Le prime quattro scene della Vita di Cristo, che è svolta interamente sulla parete settentrionale, erano già compiute nel gennaio del 1482, quando il loro schema decorativo fu esteso al resto della cappella. Ogni sezione prevedeva i ritratti di due papi alla sommità, una scena narrativa al centro, e un arazzo dipinto nella parte inferiore. Il contratto per le altre scene della Vita di Cristo e per le altre sette della Vita di Mosè, che corrispondono alle prime sulla parete meridionale, fu firmato nell'ottobre 1481 da Cosimo Rosselli, Sandro Botticelli, Domenico Ghirlandaio e Perugino, che si assunsero di concludere l'opera entro il marzo 1482. Nel maggio 1504 una grave frattura diagonale compromise il soffitto della cappella, da allora inutilizzabile per alcuni mesi, e portò nel 1506 Giulio II a decidere di affidare una nuova campagna decorativa a Michelangelo, già impegnato nei lavori per la ricostruzione della basilica di San Pietro. 

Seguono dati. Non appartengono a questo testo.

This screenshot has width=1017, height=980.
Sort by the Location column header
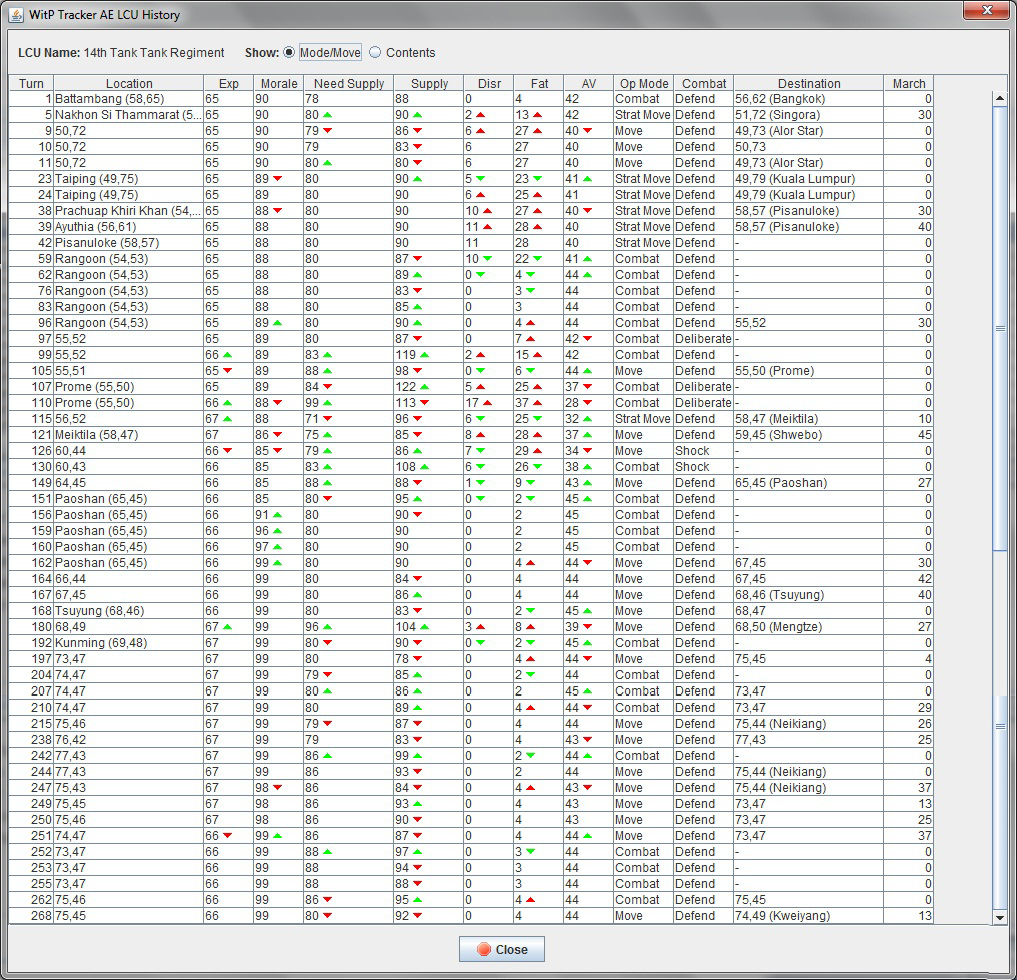(128, 83)
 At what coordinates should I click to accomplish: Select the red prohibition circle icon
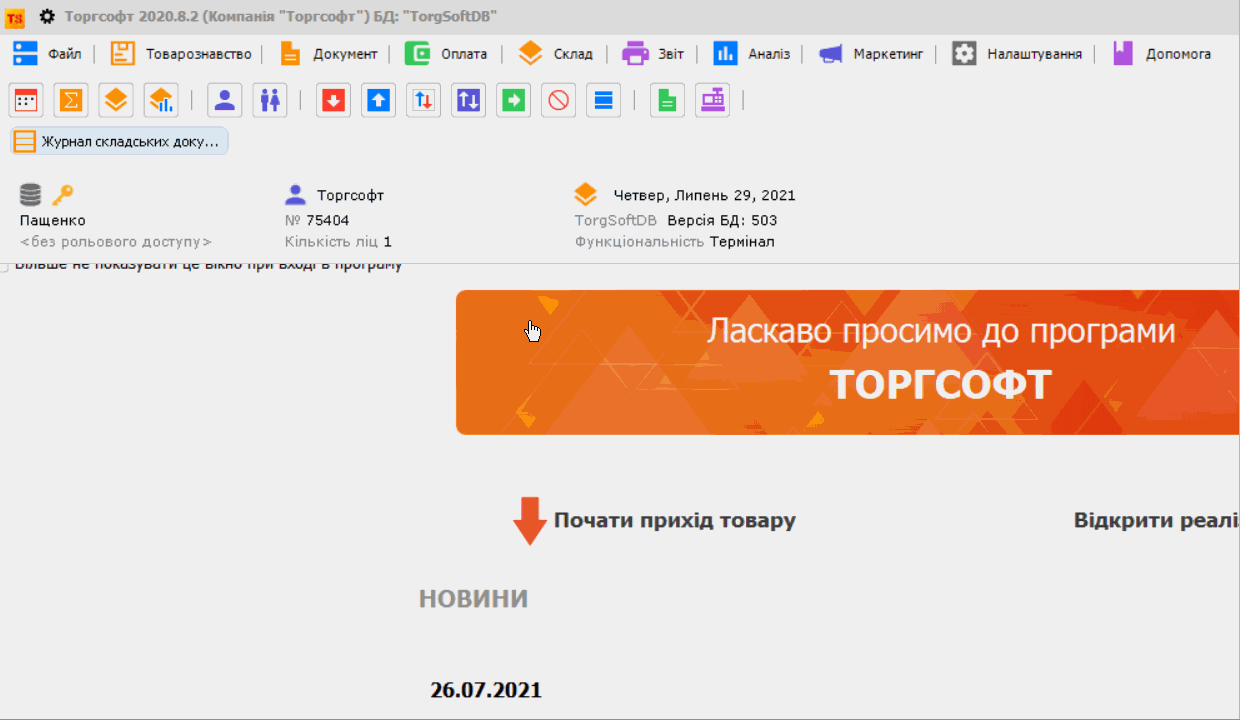click(x=558, y=100)
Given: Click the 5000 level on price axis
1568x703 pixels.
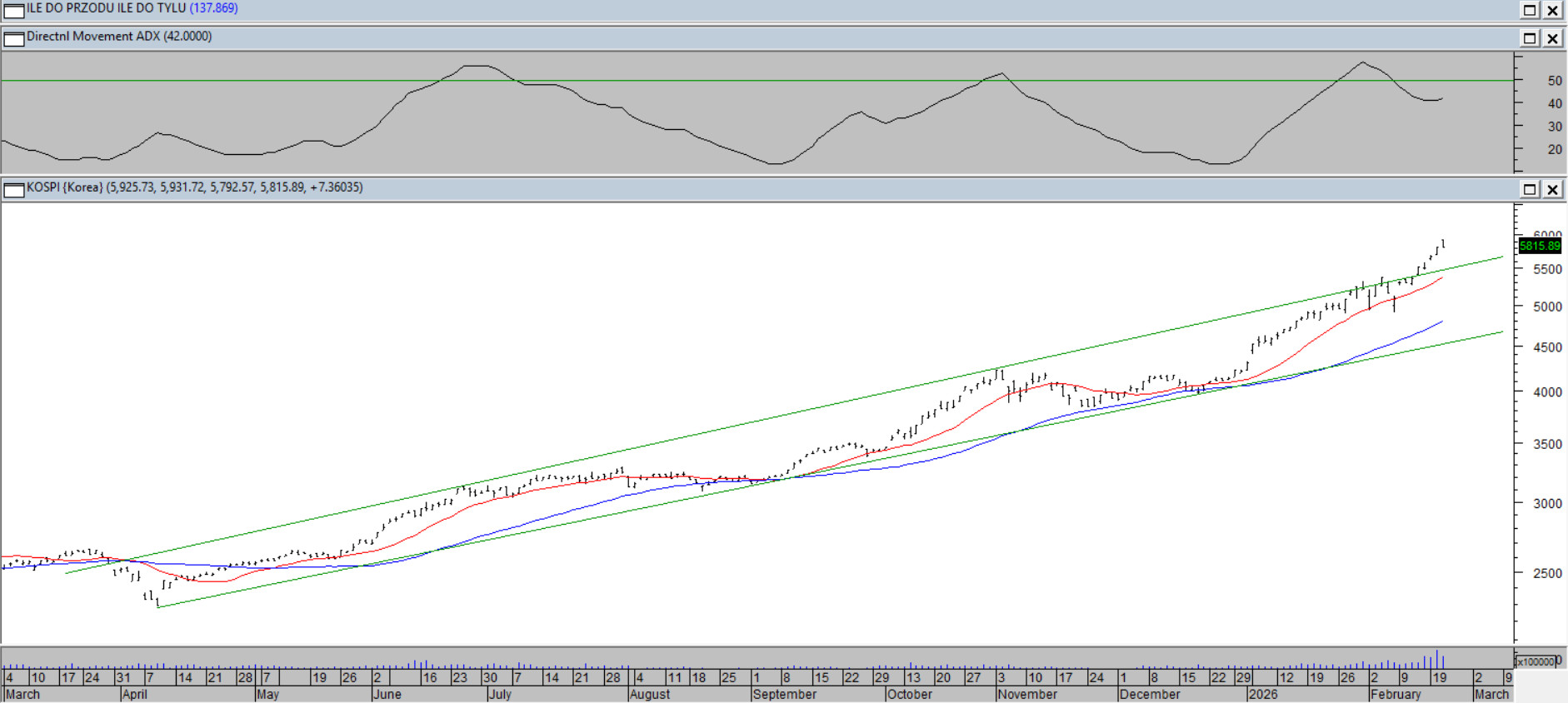Looking at the screenshot, I should point(1547,307).
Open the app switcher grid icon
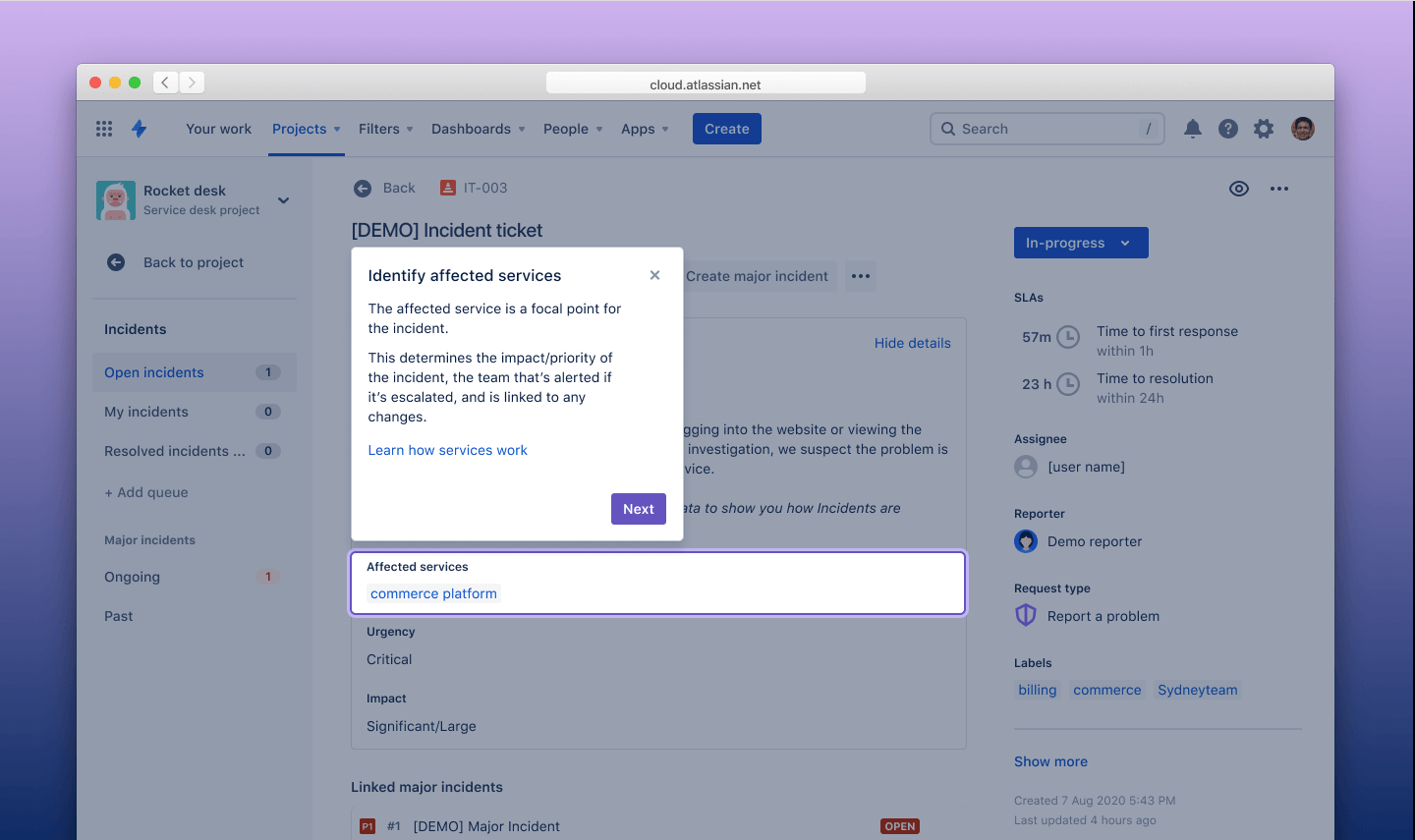Viewport: 1415px width, 840px height. [x=103, y=129]
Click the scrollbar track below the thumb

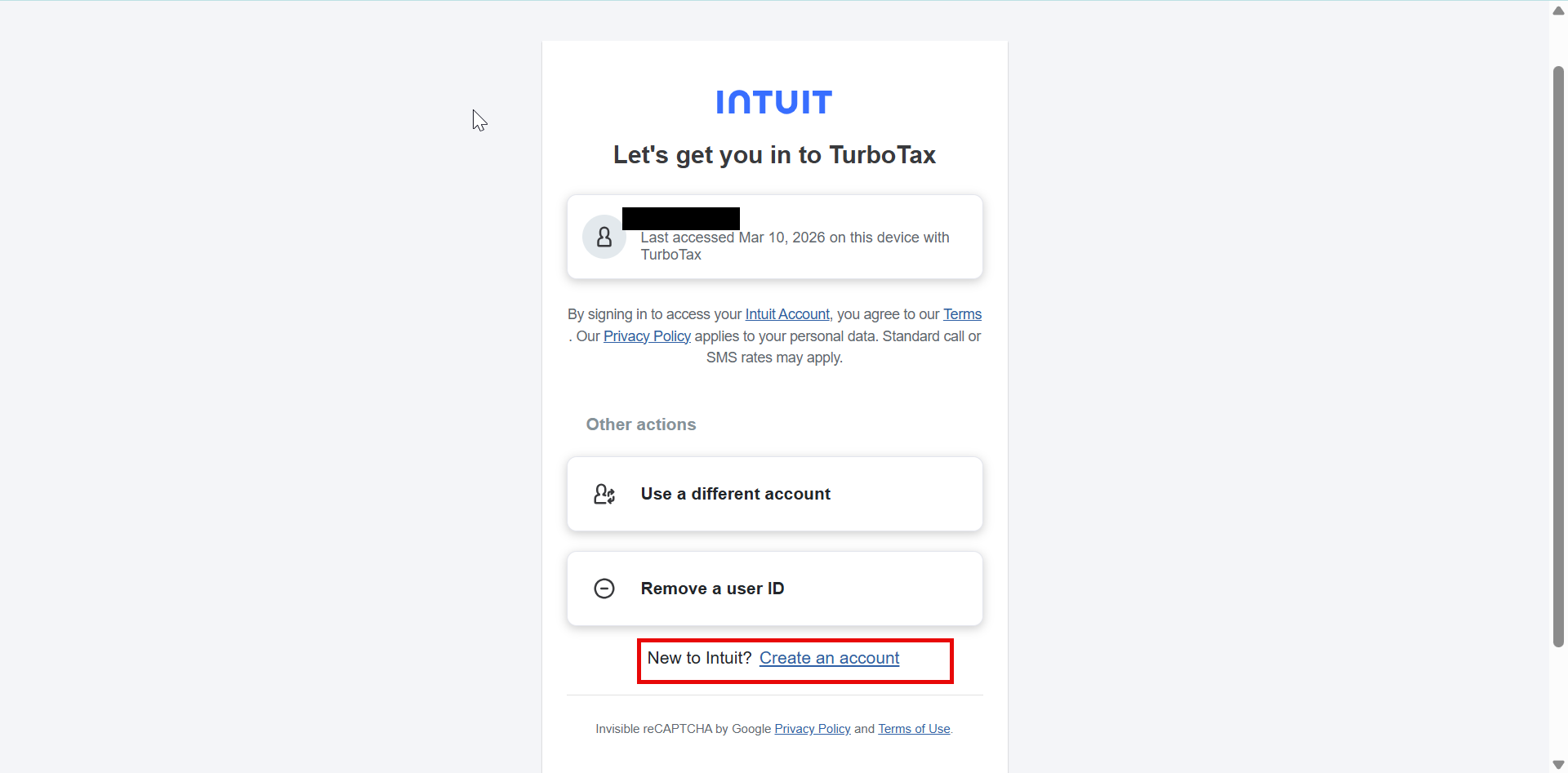[1558, 702]
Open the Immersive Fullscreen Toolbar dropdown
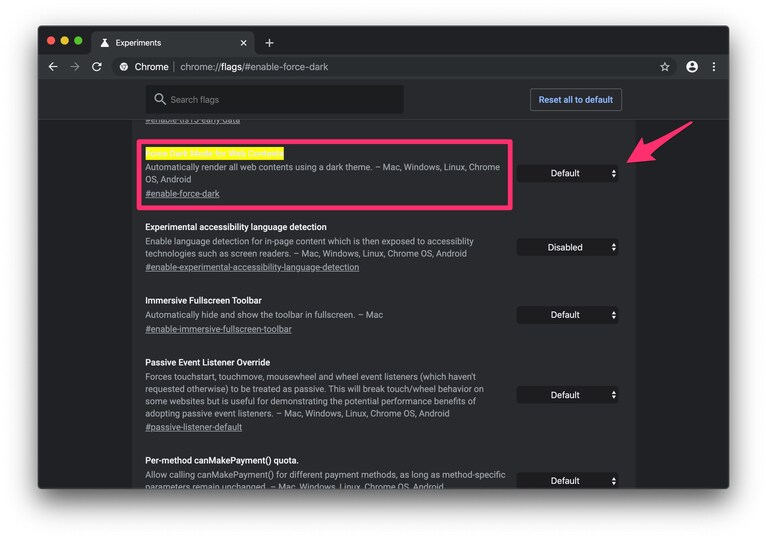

Il maestro toscano iniziò a dipingere la vastissima superficie, pari a quasi 800 metri quadrati, nel maggio del 1508, terminando i lavori quattro anni dopo. L'idea di Michelangelo era una composizione articolata in una serie di scene tratte dal Vecchio Testamento, la cui continuità doveva essere assicurata da elementi architettonici, plastici e pittorici, in cui figure emblematiche e simboliche fungevano da cerniera narrativa e da raccordo iconografico tra i vari episodi rappresentati con una scelta cromatica innovativa, che i recenti restauri hanno messo in luce.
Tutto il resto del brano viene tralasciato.